Thanks for the quick replys everyone.

I guess I didn’t give enough information in my original post (sorry bout that) so I’ll try and clear up everything:

a) I will need 3 dimensions but the game is done in 2D, with the X and Y axies representing left/right and backwards/forwards respectively, up and down being represented by going in and out of the screen i.e. faked by moving shadows - however the calculations are done as normal. So I won’t be needing any scene-graph or anything like that. In short the game is 2D not 3D.

b) I’ve pretty much ruled out ODEJava because as a noob some unexplainable error (that’s not even my fault) might be too much for me to recover from and I really want something that’s all Java.

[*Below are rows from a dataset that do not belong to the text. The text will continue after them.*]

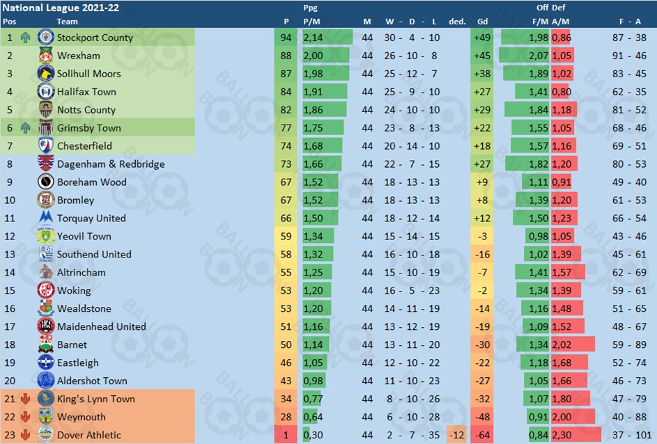Viewport: 657px width, 444px height.
Task: Click the Woking club crest
Action: [45, 290]
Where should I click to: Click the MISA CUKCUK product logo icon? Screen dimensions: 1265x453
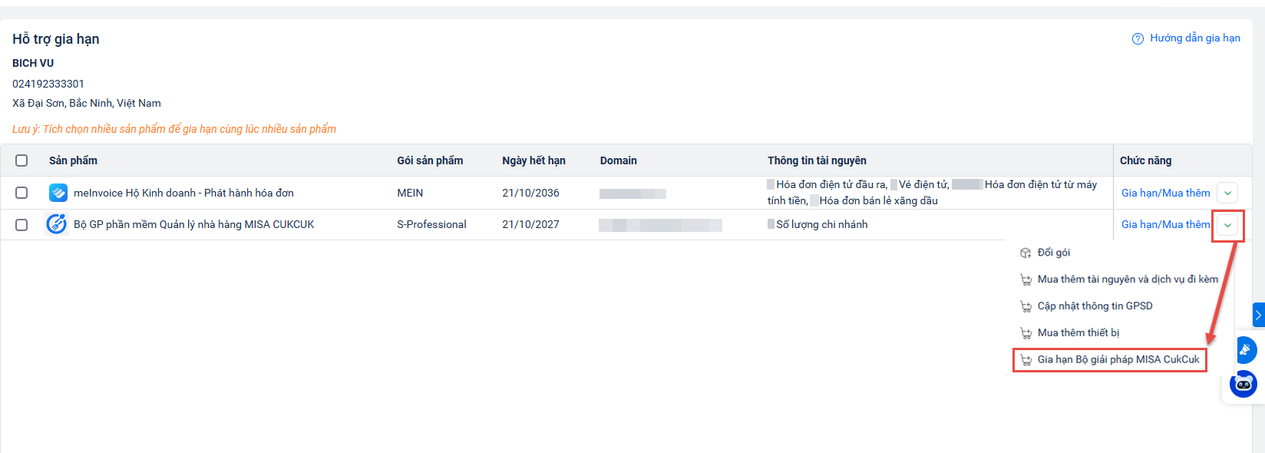click(x=57, y=224)
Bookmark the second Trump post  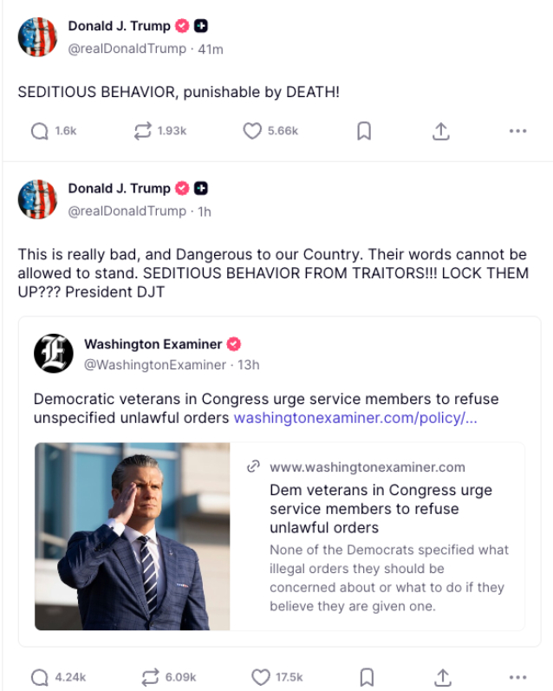pos(367,676)
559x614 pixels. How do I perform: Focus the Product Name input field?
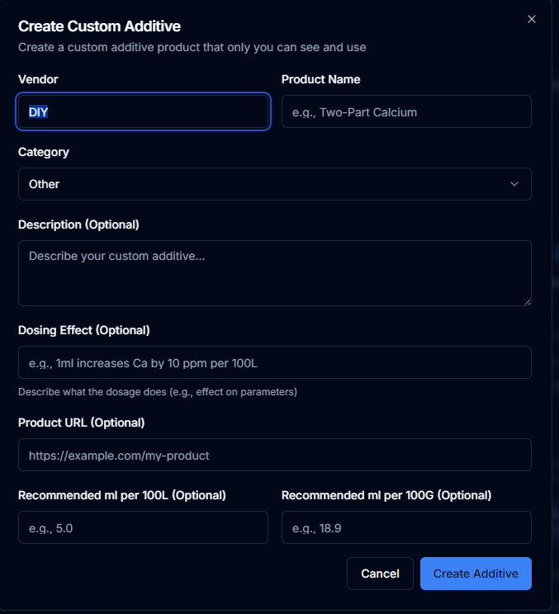pyautogui.click(x=406, y=111)
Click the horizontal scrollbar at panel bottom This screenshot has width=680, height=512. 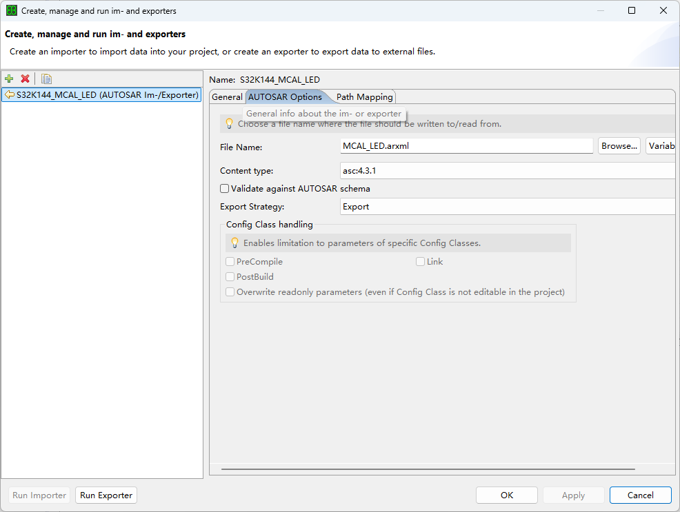pos(428,469)
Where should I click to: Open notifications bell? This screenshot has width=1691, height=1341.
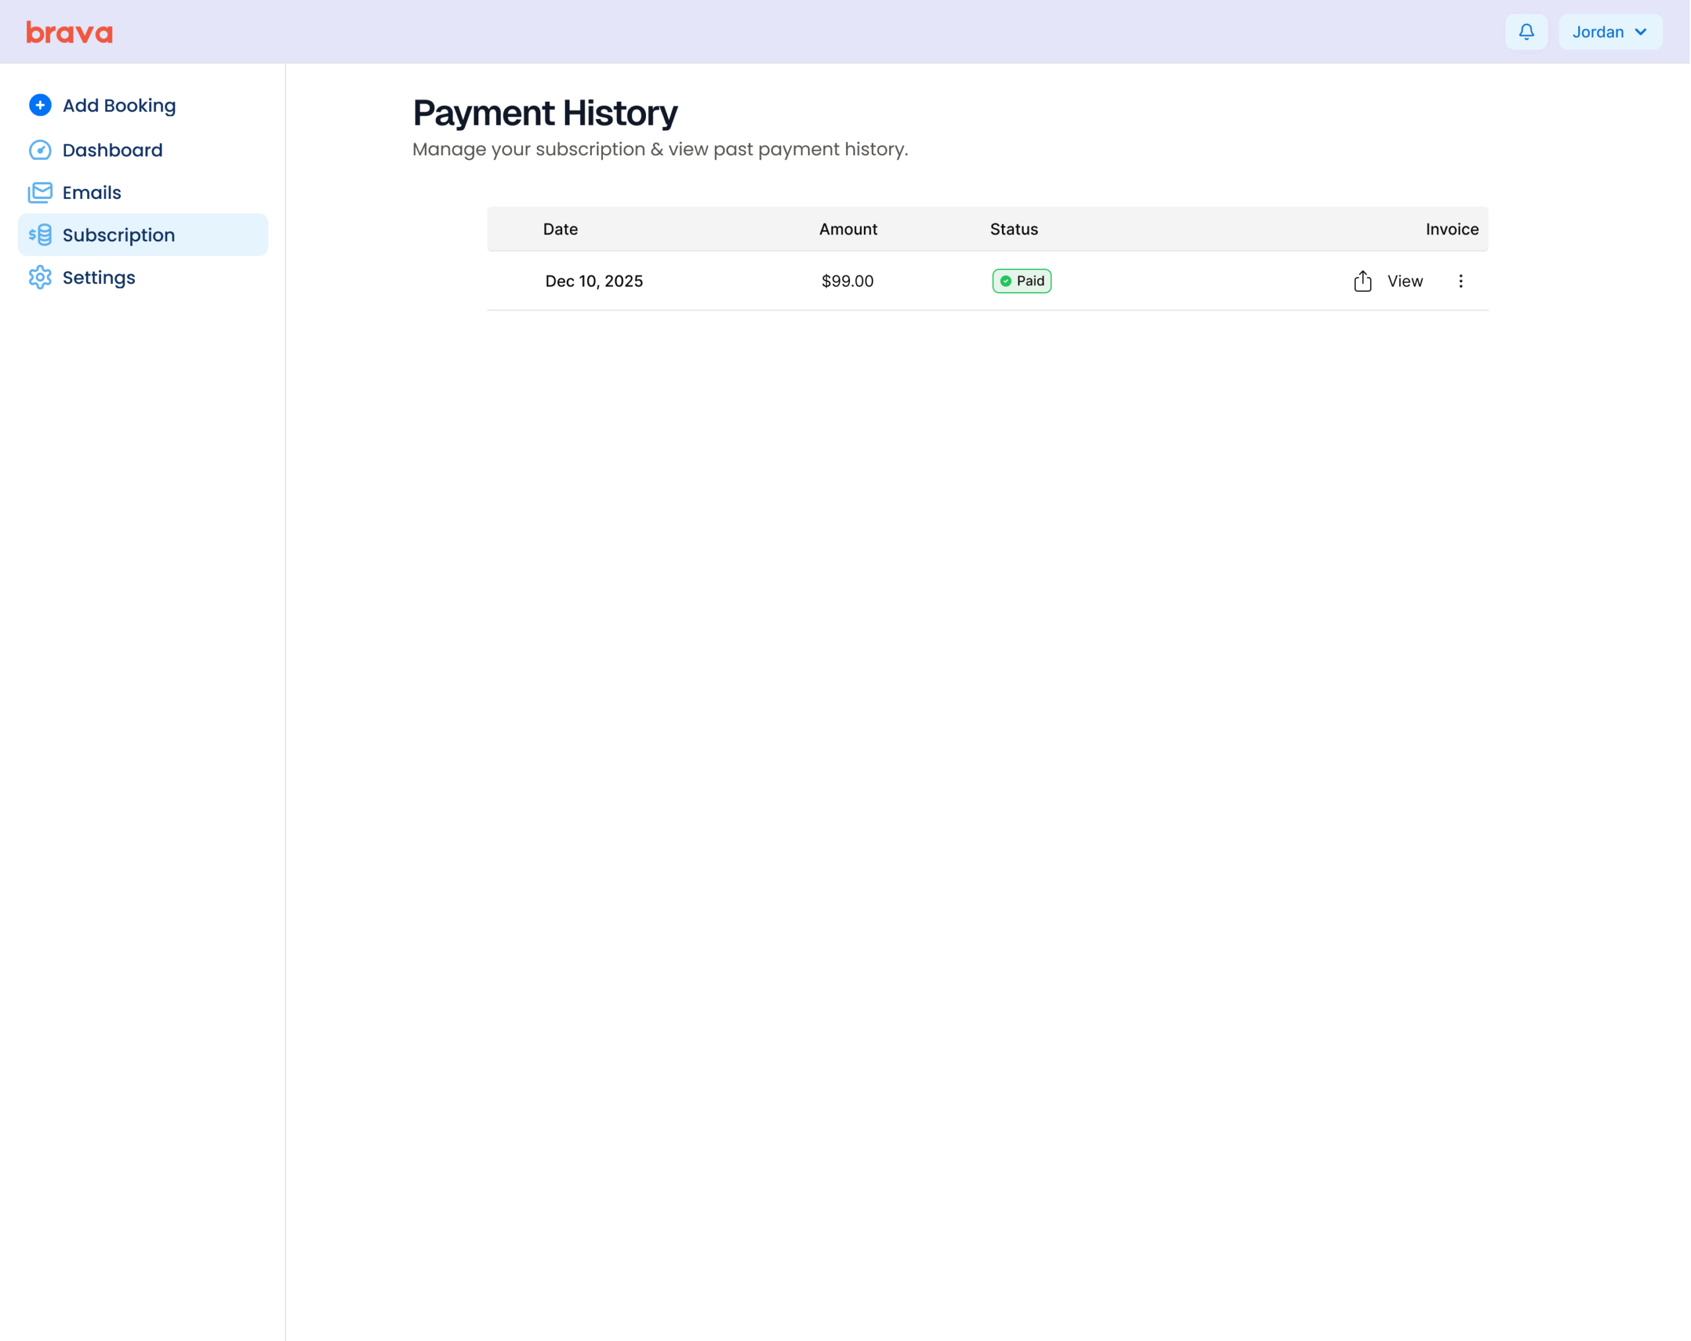[1526, 32]
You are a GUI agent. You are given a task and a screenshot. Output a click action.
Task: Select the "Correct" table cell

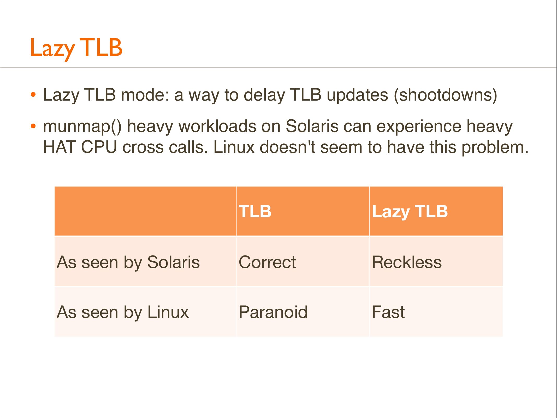pos(267,262)
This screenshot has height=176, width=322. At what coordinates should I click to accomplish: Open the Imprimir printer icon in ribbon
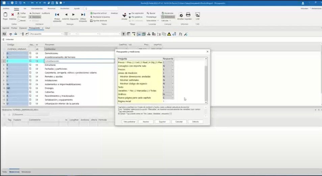(x=188, y=15)
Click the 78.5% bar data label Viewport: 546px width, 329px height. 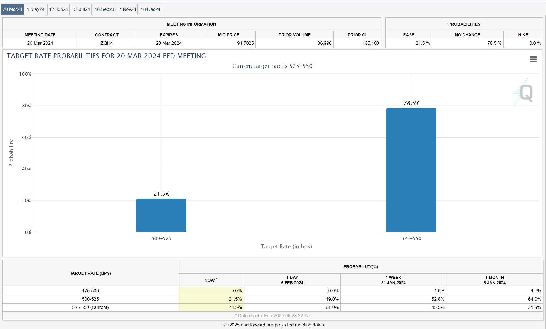point(411,103)
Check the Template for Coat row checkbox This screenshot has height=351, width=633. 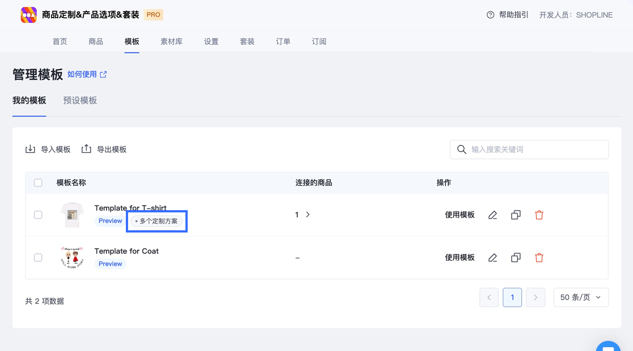[x=38, y=257]
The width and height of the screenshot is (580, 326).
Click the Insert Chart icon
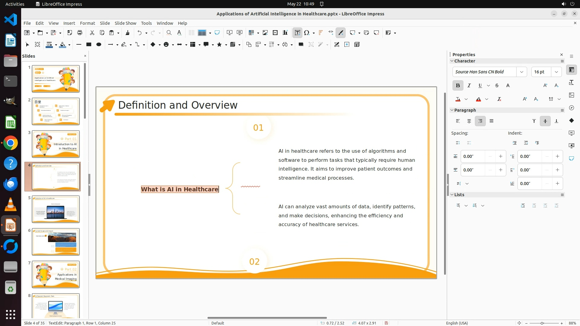pyautogui.click(x=285, y=33)
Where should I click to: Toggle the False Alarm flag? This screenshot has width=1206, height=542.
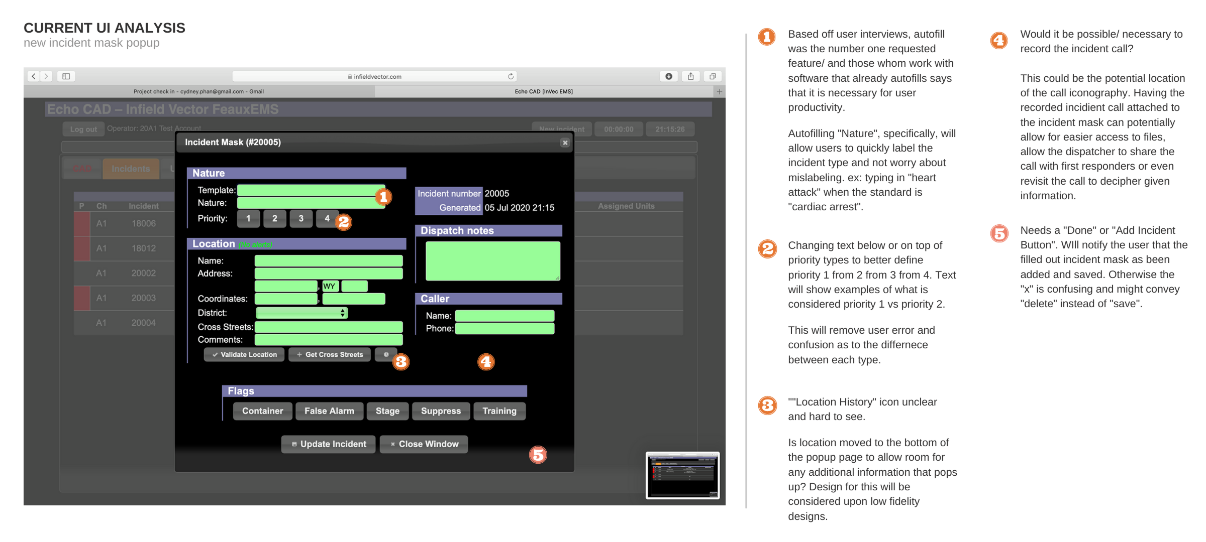[x=329, y=411]
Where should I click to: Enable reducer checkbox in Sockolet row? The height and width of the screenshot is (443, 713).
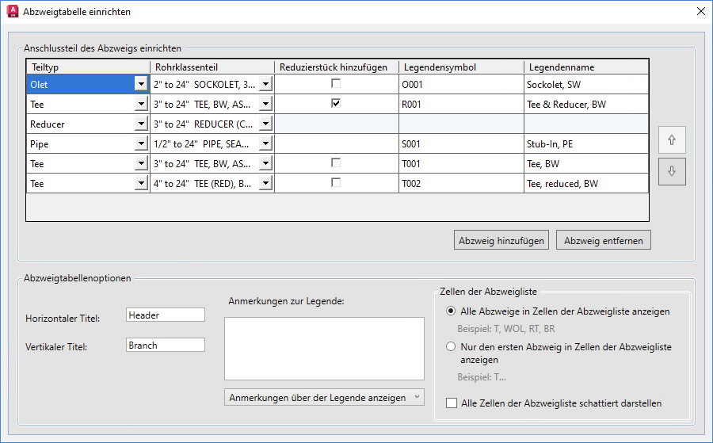point(336,83)
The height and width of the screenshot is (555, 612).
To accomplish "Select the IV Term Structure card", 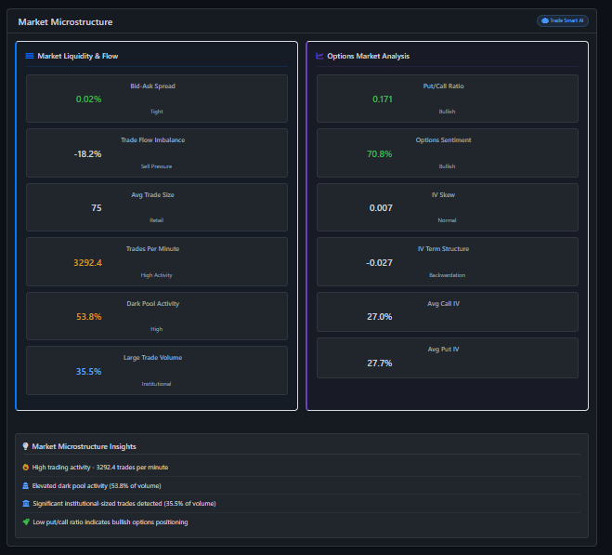I will point(447,261).
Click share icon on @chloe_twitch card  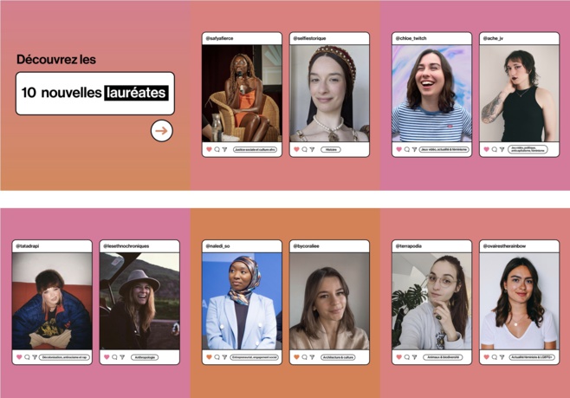tap(414, 149)
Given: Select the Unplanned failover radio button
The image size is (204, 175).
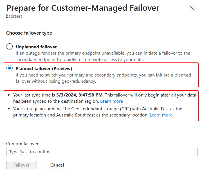Looking at the screenshot, I should coord(10,47).
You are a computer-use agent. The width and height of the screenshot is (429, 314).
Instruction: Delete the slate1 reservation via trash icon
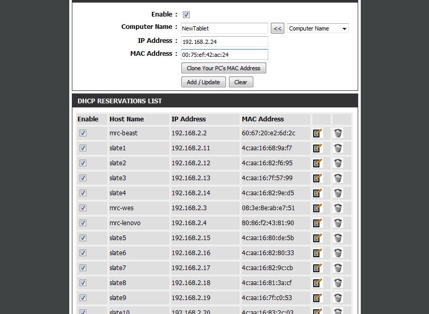click(x=338, y=148)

c) Is there anywhere I can just get the JOODE JAR because I have no idea how to use subversion (even though I really should by now), ahem!! :-[

That should be about it (for now) , thanks!!

Yeah I will setup a link on the website … pending (shell sccess down at sourceforge, but ready to deploy)

If the physics are 2d, you could give phys2d (http://www.cokeandcode.com/phys2d/) a try, its quite basic. However there is no other documentation than the comments that go with the code and consequently javadoc documentation. No tutorials whatsoever. There are a lot of demos that should get you started though.